In the previous content, we have reviewed not only asparagine metabolism in several cancers but also in the case of certain gene mutations, which provide many targets for cancer therapy (Table 1). However, there are still some limitations. Including leukaemia, there was no clear evidence demonstrates ASNS expression levels predict the sensitivity of cancer cells to ASNase. Moreover, in human-derived breast cancer cell lines, we cannot conclude that ASNS promotes cancer progression by upregulating asparagine levels. And ASNS can influence lung cell invasiveness through an alternative pathway other than asparagine. There have been inhibitors that directly target ASNS [23]. Perhaps this allows us to confuse the relationship between ASNS and asparagine. But this also further illustrates the metabolism specificity of asparagine in cancer cells and adds depth to the discussion.

Table 1 Signal molecules and processes related to asparagine metabolism in various cancers

Immunotherapy has become one of the most important therapeutic strategies for treating cancers, which has greatly promoted the progress of cancer treatment. The immune checkpoint blockade (ICB) based on monoclonal antibodies targeting immune checkpoint proteins and adoptive cell transfer (ACT) based on tumour-infiltrating lymphocytes or CAR T cells are frontline cancer immunotherapies.

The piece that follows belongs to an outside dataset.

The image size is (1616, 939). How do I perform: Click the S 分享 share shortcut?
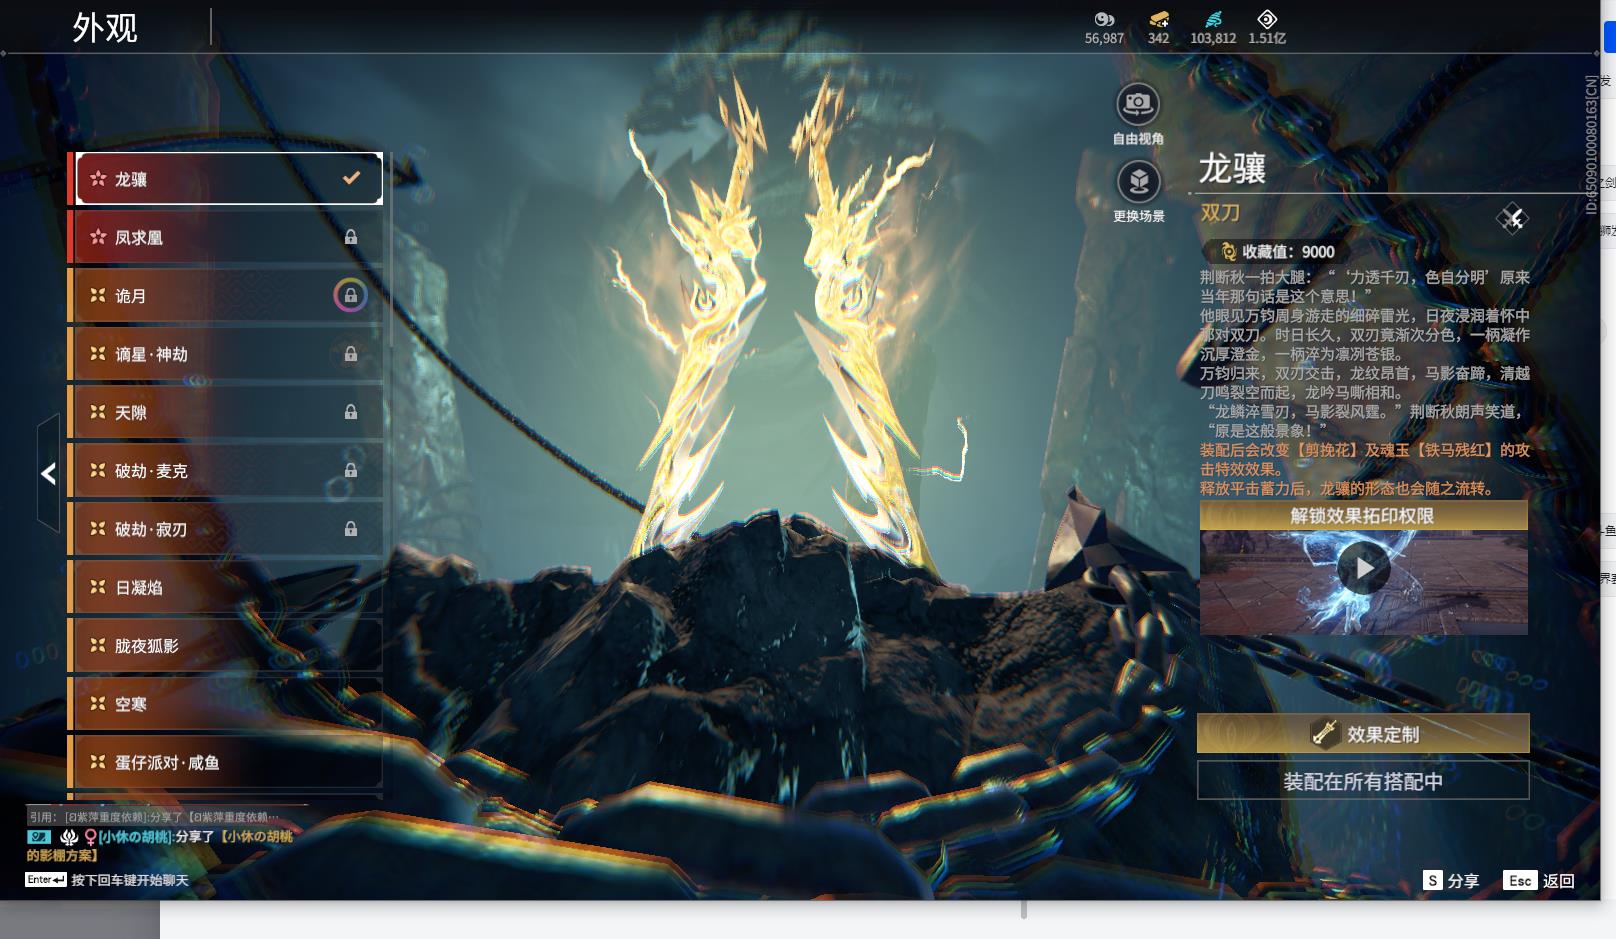click(x=1451, y=881)
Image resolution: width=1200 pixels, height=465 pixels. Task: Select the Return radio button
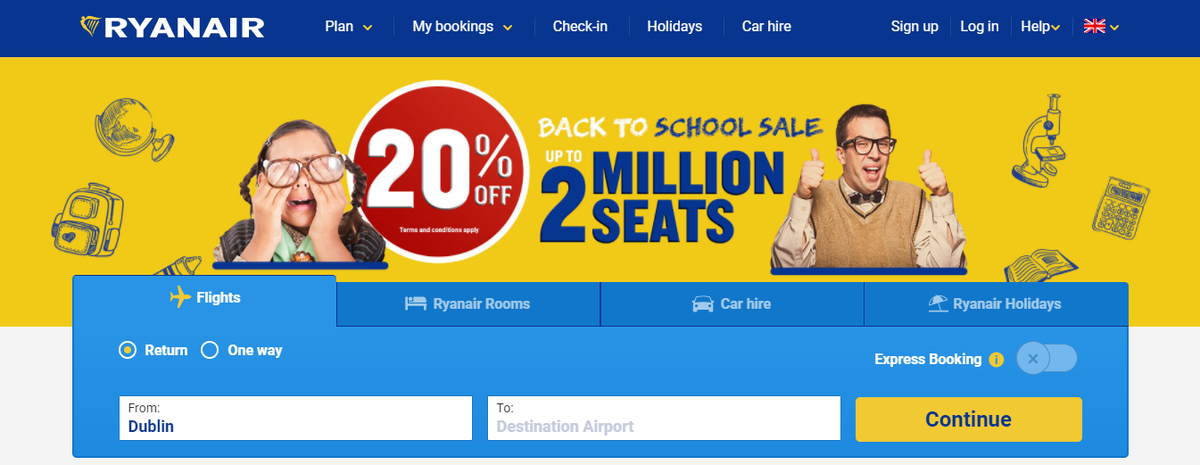pos(127,350)
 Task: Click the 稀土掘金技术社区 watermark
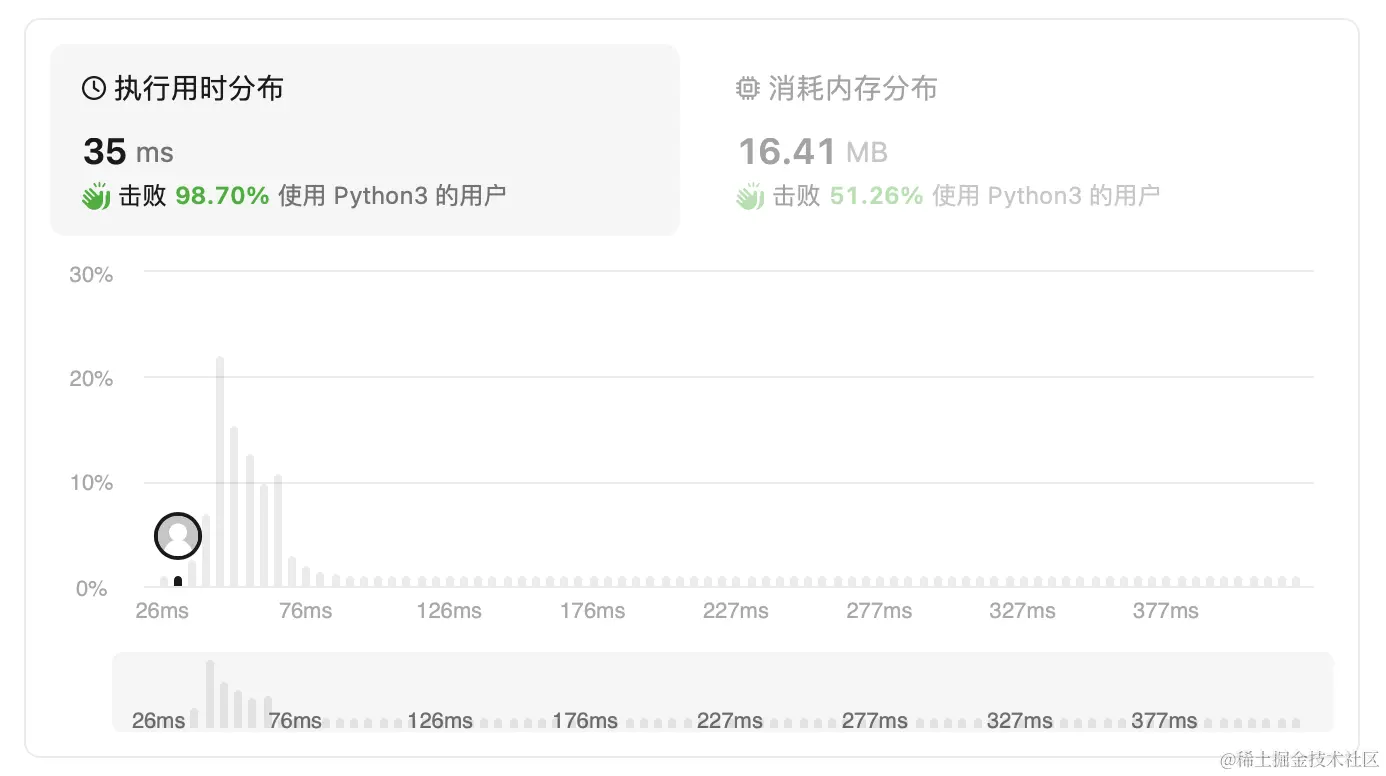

Recently, researchers have begun to relate asparagine and immunity. In the early stages of antigen stimulation, asparagine induces the transition of naïve CD8 + T lymphocytes to an active state by phosphorylating lymphocyte-specific protein tyrosine kinase (Lck) [105]. While for activated CD8 + T lymphocytes, asparagine restriction can enhance CD8 + T cell metabolic fitness and antitumoral functionality through the Nrf2-dependent stress response. In preclinical animal models, the combination of asparagine restriction with anti-PD-L1 antibodies displayed a better anti-tumour effect than the anti-PD-L1 monotherapy alone group [106]. These results suggested that Asn restriction is a promising and clinically relevant strategy to enhance cancer immunotherapy against multiple cancer types.

Conclusion

After decades of research on asparagine, its essential role in mammals cannot be ruled out. Asparagine is essential for cancer growth and development. It can participate in the metabolism of other intracellular nutrients via mTORC1 signaling cascade, maintaining the nutrient demand of cancer cells, and promote cancer metastasis by influencing EMT pathway. Once asparagine is insufficient, cancer cells can activate ISR and ERS to upregulate the expression of ASNS to synthesize sufficient asparagine. Moreover, for different cancer cells, there are also different programs to regulate asparagine metabolism, but ultimately lead to increased expression of ASNS. Based on the importance of asparagine in cancer cells, ASNase targeting asparagine has been used for the treatment of leukaemia. However, the treatment effect of ASNase in other solid cancers is not good, mainly because of the mechanism of reprogramming asparagine metabolism. With the roles of asparagine in the physiological state and stress response are gradually explored, this limitation will hopefully be addressed in the future. By combining inhibition of ASNS or inhibition of targets that regulate ASNS with asparagine restriction, the level of asparagine will be greatly reduced and the growth of cancer cells will be inhibited. At present, there are two methods of asparagine restriction: dietary restriction and ASNase treatment. ASNase is being refined to improve efficacy and reduce side effects. In addition, the combination of asparagine restriction with radiotherapy and immunotherapy has also begun to become a new cancer treatment strategy. Although there is preliminary experimental evidence that revealed the efficacy of the combination therapy, more experimental data are needed to support it. In the future, asparagine remains an ideal target for the strategy of nutrient restriction.